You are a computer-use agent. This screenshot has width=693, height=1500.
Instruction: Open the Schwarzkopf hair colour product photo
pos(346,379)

###

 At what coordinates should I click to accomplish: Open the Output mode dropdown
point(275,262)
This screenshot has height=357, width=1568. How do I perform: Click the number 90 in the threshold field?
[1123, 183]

###

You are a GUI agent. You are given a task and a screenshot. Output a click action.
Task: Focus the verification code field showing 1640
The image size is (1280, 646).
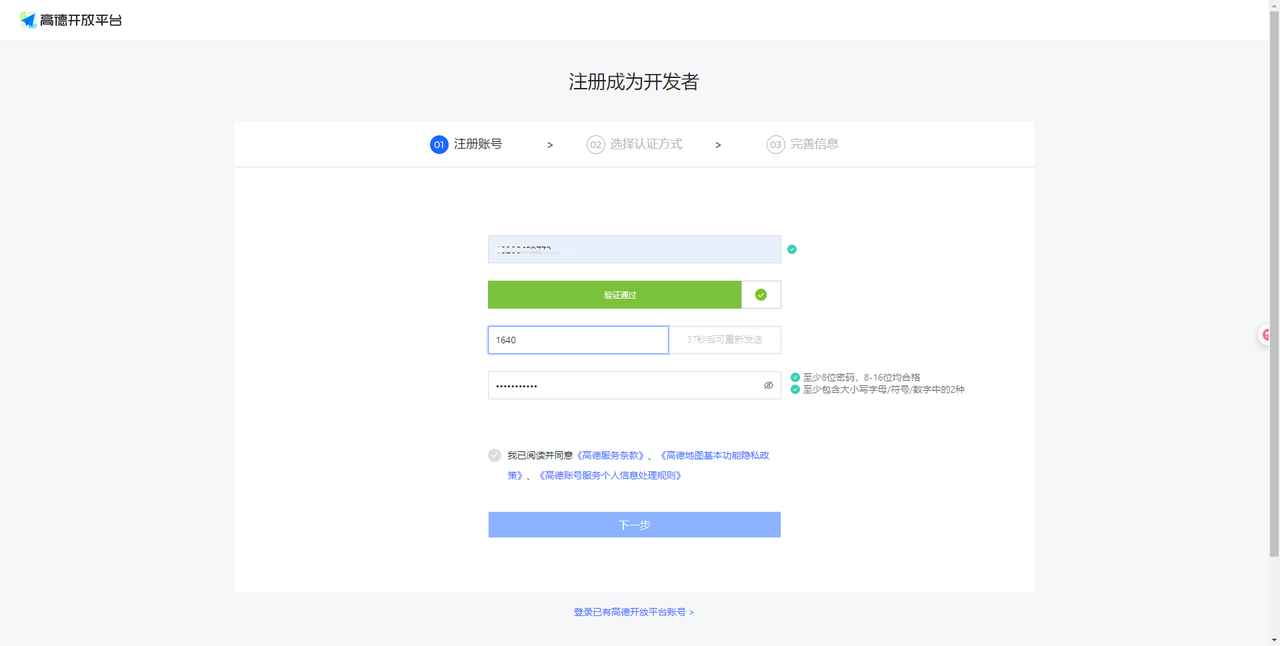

###

= AIM OF THE EXERCISE =
Go through the records above, find every line with the word "agent", and list those lines.

= EXERCISE OUTPUT =
You are a computer-use agent. This screenshot has width=693, height=1500.
You are a GUI agent. You are given a task and a screenshot. Output a click action.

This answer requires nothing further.